D. Manuel Quintas disse que “celebrar um aniversário sob o ponto de vista da fé é sempre olhar para o passado com gratidão”. “É sempre a gratidão que marca o nosso passado, sobretudo quando esse passado é iluminado pela presença do amor de Deus, manifestado em Cristo Jesus”, sustentou.

Para além da necessidade de “viver o passado com gratidão”, o bispo do Algarve aludiu à importância de se “viver no presente com paixão e abrir-se e olhar para o futuro com confiança, aberto à ação do Espírito, com aquela audácia própria de quem sabe que não está sozinho”.

Relativamente ao tempo atual, D. Manuel Quintas acrescentou a importância de cada um “não se demitir do presente”. “[É preciso] viver o presente com paixão e entusiasmo, como dom contínuo e quotidiano de Deus que não está nas nossas mãos. Está nas nossas mãos é vivê-lo de maneira intensa, sem o recusar, seja que tipo de presente for, inclusivamente este que estamos a atravessar”, complementou.

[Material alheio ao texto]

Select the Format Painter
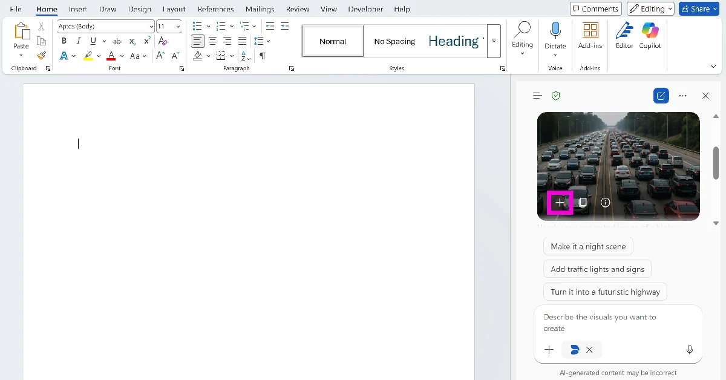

O aniversariante referiu-se ainda à importância da oração, seja na vida pessoal, seja na comunitária e defendeu, por isso, que a comunidade cristã deveria ser sinónimo de “escola de oração”. “Revendo um pouco o percurso pastoral destes anos, vejo como na diocese insistimos nisto e com tanto proveito”, realçou.

D. Manuel Quintas disse contar, no tempo que lhe resta como bispo do Algarve, com o apoio que encontrou até aqui, particularmente do clero algarvio e também de todos os leigos e de todos aqueles que vivem a sua vida com um “sentido altruísta”, “mesmo que não integrados na própria Igreja”. “Por todos e por tudo aquilo que recebi e ainda vou receber, dou graças a Deus”, concluiu.